# The task:
Say how many lines in the entries below mention "Given", with no other words.

+--

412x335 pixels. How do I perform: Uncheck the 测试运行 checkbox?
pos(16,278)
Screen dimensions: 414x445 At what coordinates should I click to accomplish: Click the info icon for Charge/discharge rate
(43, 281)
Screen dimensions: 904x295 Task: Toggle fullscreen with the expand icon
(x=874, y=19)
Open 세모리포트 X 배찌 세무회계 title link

+--

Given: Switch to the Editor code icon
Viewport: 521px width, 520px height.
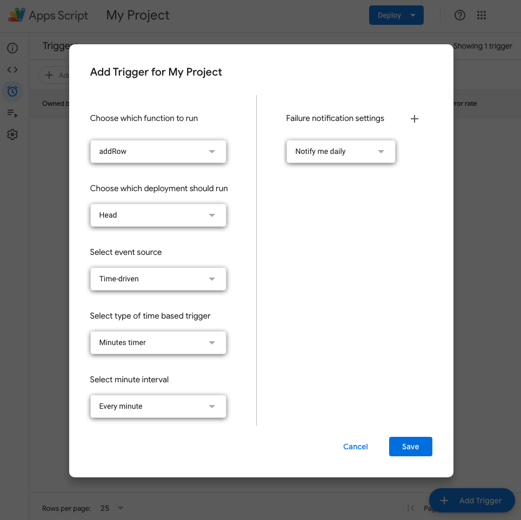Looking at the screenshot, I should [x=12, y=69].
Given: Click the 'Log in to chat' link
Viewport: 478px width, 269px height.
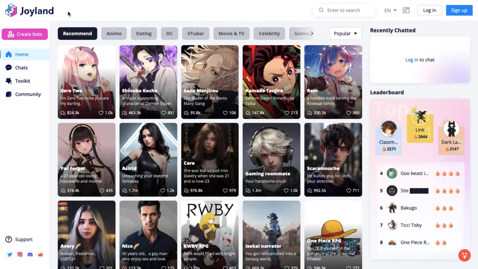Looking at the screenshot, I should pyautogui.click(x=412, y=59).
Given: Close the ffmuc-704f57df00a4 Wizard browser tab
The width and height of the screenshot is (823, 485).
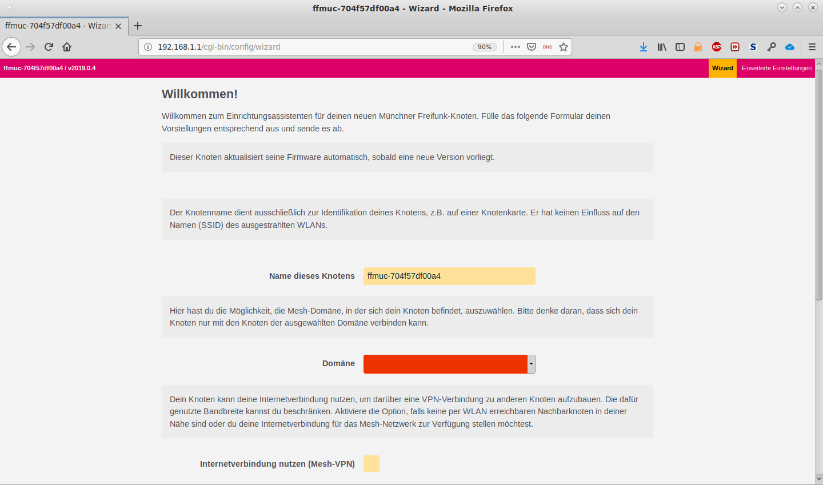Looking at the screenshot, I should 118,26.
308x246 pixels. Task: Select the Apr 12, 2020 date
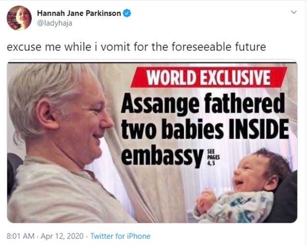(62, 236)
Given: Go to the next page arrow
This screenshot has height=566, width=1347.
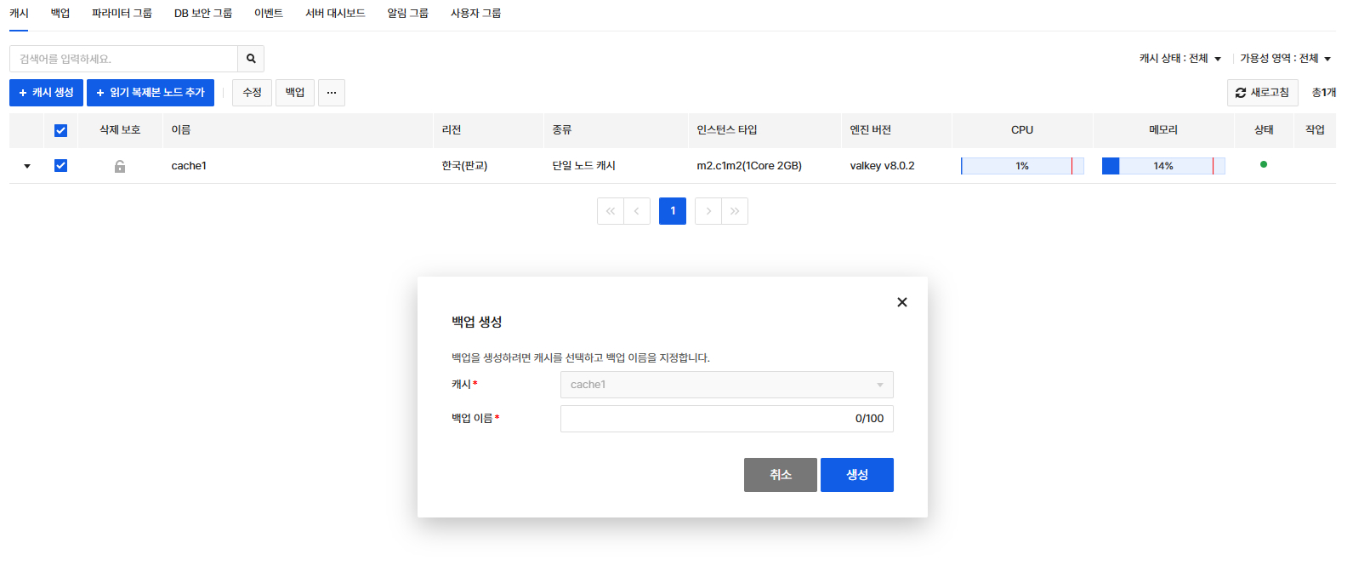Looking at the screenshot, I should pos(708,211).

+--

# Exercise solution:
4